*** Begin section ***

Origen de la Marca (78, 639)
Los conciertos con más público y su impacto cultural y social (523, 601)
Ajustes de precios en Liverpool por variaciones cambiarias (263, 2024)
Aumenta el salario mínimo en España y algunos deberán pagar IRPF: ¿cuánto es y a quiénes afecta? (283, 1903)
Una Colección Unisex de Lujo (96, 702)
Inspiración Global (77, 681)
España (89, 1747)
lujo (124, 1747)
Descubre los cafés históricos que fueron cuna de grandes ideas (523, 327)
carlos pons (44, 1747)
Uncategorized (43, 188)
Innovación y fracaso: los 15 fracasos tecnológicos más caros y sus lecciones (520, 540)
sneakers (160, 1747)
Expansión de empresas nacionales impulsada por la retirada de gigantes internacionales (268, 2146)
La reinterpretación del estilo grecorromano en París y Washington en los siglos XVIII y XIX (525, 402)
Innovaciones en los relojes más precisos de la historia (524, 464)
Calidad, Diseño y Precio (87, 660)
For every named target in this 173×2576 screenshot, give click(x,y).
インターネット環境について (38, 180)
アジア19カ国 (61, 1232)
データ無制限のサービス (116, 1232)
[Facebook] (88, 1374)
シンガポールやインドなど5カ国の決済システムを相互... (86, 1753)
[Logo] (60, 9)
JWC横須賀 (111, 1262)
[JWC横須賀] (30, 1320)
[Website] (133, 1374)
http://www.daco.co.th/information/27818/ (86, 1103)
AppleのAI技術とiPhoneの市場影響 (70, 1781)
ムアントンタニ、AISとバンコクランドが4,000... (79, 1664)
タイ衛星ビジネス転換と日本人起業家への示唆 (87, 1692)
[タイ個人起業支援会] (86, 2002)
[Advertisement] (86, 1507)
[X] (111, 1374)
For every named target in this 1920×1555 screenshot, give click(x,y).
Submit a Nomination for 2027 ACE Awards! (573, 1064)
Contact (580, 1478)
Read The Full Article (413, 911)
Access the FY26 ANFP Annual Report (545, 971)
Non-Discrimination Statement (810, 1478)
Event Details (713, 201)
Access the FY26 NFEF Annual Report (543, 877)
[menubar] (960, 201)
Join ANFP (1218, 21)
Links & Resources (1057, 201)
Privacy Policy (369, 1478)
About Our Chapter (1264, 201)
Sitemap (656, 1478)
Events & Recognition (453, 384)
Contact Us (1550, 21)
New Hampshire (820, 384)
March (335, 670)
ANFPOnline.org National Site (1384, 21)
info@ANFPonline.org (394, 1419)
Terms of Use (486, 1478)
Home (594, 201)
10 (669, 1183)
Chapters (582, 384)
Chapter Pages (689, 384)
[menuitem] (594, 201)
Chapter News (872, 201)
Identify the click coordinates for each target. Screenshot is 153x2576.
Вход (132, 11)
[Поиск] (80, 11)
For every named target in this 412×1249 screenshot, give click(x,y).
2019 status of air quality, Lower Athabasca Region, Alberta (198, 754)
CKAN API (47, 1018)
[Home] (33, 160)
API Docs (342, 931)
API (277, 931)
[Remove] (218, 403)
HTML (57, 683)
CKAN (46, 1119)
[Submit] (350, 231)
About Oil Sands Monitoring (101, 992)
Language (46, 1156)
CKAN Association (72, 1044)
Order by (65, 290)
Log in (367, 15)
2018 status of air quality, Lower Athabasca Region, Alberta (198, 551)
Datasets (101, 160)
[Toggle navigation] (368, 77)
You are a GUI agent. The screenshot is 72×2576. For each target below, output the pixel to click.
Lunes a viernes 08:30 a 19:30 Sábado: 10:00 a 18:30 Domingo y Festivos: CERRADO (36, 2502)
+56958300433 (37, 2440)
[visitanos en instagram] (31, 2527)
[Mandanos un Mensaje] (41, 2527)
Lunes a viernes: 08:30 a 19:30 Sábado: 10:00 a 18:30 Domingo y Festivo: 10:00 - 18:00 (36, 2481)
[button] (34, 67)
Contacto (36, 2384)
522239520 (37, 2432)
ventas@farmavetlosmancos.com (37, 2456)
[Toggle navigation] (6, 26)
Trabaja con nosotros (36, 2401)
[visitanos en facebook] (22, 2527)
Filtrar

*** End section ***

• _Instructions for the task_
Look over the entries above and tally the lines containing the string "click"; the answer is that total only.

• _Written answer_
5